Don´t wait for new stuff. You can´t shoot pictures with future products.


----------



## vscd (May 17, 2013)

*Re: EOS 70D & EOS 7D Mark II*

@M.ST Nice collection in your footnote. You already have the Nikon D4X?  How do you choose which cam to take out? I'm still confused with my 4 or 5 Cams... I'll sell most of them soon, I'm sick of the headache of choosing everytime I want to shoot some photos


----------



## neuroanatomist (May 17, 2013)

*Re: EOS 70D & EOS 7D Mark II*



dilbert said:


> Don Haines said:
> 
> 
> > neuroanatomist said:
> ...



4/3 dSLR, not m4/3 MILC, is what was stated. The most recent 4/3 camera is the Olympus E-5, a 'pro' body almost 3 years old that no one expects will be replaced. It's #3,139 in Amazon's sales ranking.
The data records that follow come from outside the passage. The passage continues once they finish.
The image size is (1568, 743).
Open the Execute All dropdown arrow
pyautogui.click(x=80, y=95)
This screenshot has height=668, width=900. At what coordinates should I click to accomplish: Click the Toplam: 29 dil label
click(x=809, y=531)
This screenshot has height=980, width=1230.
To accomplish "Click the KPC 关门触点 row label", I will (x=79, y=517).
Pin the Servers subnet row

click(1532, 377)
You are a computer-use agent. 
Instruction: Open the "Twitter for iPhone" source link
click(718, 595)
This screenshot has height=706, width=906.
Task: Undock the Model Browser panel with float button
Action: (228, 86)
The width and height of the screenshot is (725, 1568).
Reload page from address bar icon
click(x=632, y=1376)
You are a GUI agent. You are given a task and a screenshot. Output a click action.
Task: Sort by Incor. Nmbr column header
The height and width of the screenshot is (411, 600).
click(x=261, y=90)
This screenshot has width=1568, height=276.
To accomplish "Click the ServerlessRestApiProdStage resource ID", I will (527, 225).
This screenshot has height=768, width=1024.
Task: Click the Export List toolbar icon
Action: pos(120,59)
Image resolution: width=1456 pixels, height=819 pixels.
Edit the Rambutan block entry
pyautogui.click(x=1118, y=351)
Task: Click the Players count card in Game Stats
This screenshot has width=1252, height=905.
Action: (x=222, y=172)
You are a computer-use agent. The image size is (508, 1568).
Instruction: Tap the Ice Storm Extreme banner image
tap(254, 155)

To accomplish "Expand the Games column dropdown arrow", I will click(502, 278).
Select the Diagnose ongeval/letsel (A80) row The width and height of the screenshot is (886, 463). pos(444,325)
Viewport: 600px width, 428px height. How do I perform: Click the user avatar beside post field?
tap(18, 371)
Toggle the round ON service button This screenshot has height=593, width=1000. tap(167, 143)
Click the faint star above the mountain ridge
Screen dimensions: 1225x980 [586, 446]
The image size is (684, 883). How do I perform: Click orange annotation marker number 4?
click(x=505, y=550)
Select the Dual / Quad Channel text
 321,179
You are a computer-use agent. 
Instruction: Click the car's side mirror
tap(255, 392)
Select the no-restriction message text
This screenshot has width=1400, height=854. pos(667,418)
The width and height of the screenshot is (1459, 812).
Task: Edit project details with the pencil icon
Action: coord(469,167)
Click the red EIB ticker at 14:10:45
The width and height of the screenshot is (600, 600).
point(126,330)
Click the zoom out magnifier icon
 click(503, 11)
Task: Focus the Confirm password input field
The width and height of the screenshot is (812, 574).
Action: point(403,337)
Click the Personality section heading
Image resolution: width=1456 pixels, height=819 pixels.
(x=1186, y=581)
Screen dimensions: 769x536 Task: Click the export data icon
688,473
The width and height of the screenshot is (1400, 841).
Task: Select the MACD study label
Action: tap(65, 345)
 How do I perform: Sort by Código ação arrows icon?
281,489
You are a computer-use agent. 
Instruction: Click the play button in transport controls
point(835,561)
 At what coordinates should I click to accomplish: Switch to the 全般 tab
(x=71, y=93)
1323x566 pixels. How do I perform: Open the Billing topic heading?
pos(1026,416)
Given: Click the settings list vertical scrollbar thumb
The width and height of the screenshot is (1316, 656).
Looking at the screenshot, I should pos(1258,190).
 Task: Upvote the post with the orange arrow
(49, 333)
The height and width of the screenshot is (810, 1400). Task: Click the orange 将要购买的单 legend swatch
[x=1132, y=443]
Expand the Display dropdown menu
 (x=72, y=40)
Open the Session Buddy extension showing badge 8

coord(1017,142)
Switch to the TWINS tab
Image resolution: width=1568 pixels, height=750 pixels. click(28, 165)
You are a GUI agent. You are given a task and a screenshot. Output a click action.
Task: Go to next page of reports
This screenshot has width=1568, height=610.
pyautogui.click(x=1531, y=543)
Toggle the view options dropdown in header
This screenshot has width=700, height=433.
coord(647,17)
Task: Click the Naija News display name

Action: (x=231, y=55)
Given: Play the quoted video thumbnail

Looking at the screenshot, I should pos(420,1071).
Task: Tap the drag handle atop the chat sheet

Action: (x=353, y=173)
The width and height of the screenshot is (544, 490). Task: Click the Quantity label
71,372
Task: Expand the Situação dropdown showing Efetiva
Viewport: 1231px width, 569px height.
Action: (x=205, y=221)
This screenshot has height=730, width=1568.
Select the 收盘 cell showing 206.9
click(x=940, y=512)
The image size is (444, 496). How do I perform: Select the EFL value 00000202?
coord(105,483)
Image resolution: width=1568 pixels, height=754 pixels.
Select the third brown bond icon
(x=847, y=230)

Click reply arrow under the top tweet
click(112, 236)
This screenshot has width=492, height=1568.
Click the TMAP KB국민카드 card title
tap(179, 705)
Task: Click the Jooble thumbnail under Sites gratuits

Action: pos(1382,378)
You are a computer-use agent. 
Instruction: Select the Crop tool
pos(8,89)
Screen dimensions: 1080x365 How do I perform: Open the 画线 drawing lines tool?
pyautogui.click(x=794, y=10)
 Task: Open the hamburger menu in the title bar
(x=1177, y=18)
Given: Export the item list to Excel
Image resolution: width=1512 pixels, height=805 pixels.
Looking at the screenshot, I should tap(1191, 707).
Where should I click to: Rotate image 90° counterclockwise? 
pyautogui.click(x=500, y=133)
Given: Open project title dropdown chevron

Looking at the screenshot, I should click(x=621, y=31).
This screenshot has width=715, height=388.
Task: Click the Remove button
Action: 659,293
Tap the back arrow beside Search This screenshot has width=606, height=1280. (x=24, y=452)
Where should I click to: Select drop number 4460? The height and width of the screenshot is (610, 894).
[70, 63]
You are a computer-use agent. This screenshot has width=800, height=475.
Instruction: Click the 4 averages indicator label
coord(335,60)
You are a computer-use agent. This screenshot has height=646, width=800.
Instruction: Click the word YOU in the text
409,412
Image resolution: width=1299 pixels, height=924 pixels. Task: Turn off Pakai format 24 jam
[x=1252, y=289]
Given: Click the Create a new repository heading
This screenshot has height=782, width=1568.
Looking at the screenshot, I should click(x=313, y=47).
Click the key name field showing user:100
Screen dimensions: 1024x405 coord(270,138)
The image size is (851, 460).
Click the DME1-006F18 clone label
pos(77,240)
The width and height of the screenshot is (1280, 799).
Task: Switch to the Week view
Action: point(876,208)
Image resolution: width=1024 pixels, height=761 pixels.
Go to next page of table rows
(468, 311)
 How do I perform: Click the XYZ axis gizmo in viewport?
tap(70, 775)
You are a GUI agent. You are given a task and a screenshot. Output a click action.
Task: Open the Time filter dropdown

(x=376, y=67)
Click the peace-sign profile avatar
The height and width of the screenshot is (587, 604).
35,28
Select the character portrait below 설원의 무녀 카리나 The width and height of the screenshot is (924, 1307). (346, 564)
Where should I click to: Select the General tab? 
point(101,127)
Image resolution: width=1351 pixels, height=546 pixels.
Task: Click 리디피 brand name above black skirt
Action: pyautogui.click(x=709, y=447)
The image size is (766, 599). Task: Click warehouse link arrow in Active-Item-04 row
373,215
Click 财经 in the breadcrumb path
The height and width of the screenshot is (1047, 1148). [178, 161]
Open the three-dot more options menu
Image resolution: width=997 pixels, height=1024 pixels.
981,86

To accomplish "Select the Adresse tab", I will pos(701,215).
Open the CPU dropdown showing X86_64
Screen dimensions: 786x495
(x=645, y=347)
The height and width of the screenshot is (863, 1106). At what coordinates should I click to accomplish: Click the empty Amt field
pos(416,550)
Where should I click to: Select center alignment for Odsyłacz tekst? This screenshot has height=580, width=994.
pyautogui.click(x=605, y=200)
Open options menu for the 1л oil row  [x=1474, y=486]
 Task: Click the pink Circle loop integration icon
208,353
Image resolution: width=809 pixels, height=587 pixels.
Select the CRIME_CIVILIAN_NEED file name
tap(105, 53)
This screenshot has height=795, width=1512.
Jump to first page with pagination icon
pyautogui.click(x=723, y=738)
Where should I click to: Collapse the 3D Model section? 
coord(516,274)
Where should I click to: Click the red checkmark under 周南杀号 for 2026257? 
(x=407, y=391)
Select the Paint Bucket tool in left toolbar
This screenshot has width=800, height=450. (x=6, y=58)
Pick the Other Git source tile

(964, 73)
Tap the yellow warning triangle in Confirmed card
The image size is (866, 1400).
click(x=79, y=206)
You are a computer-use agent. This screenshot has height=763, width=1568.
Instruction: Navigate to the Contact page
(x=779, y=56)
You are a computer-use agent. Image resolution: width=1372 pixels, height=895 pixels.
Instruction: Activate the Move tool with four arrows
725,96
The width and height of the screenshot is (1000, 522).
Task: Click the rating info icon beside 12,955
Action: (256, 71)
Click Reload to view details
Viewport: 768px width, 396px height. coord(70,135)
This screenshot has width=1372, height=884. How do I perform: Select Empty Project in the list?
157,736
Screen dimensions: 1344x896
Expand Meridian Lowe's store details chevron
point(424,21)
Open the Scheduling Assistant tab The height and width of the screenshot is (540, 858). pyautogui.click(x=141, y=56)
The 'consumer' line of 4/3 cameras (E-xxx) stopped with the E-600 in 2009. Panasonic and Leica tried the format, dropped it over 6 years ago. 

So, who's not paying attention? You, dilbert. But at least you've figured out we're talking about cameras, not lenses, this time. Bravo.


----------



## insanitybeard (May 17, 2013)

*Re: EOS 70D & EOS 7D Mark II*



c.d.embrey said:


> I'm thinking that the 70D and 7D2 will be *too-little-too-late.*



Because historically Nikon never trailed Canon did they? They never had to catch up with anybody else?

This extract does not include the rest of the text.